I found some nice boxes of Christmas Cards on sale: they tend towards simple themes of trees and snowflakes with chirpy "Prettige Kerstdagen en een Gelukkig Nieuwjaar" sentiments. Not a lot of religious or over-fancy cards on the tables: the Calvinist influence, I suppose, but I like this style better anyway. (For my non-Christian friends, I collected a "Prettige Feestdagen" assortment: it's still the only time of year I reach out to college friends and I hate to leave folks out.). I couldn't find a good Sinterklaas ornament for the tree with the bishop's mitre (and, ideally, his little assistant): the figures all looked very US-style. There were some cute finger-puppets and other stocking stuffers as a warm-up, then it was on to find the half-dozen gifts that I needed.

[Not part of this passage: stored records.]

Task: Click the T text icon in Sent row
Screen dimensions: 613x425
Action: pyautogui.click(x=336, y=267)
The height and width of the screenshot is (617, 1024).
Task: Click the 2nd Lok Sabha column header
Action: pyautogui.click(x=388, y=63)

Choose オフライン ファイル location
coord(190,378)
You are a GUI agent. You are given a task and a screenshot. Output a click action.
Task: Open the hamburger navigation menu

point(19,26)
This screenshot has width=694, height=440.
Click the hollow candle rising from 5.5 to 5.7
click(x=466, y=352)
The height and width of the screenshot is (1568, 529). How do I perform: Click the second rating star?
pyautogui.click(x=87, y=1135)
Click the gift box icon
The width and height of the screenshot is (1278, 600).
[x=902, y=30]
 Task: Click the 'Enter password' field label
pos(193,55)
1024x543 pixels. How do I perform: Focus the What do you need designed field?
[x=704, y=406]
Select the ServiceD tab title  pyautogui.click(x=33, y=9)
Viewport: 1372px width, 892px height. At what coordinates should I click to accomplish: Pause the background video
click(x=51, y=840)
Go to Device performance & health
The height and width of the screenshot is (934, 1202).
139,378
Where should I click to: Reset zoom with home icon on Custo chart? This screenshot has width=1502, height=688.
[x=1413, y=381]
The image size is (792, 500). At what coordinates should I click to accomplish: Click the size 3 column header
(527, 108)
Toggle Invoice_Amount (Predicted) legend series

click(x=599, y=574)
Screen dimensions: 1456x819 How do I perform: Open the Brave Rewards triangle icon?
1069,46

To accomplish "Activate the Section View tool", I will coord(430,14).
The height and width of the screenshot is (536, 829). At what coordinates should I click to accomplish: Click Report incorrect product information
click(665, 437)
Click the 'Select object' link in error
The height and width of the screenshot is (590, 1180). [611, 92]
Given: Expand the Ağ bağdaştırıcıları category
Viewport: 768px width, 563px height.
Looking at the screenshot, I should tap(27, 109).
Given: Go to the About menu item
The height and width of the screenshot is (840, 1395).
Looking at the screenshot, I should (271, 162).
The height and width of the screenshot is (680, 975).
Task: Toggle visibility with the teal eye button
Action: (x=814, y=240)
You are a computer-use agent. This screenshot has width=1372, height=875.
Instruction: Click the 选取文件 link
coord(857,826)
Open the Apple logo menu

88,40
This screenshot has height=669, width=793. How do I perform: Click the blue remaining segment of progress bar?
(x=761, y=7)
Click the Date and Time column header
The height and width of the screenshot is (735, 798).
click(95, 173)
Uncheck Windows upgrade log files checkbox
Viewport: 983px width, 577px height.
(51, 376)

The clothes stores don't hold a lot of attraction: styles still look a bit out-of-place for American consumers, and I'm not good at trying to translate between US and European ways to specify sizes. The sports and outdoors store had a nice selection of ski and snowboard accessories and pullovers, but I stayed away from clothes otherwise. There are a lot of good jewelry and watch shops, but with prices in the hundreds and thousands of euros it was out of the question (In one shop, the artisans were making rings and necklaces being made at the back, kind of a cross between Santa's elves and having the kitchen open to view at some restaurants.) The glass shops were stocked with wonderful serving pieces and festive glassware, so I picked up several varieties. Personal electronics and cameras always seem to be priced about double in Europe, so I put that off until I'm back across the pond. Handbags and writing accessories are well made and reasonable, so I made a few selections there.
So, as three pm rolled around, I was pretty well through the list. I am trying to sort out the cumulative size and weight impact on my suitcases, but overall I think I made a good dent and have a practical selection to transport and ship. No Gluhwijn or Eierpunsch, but a pretty good outing.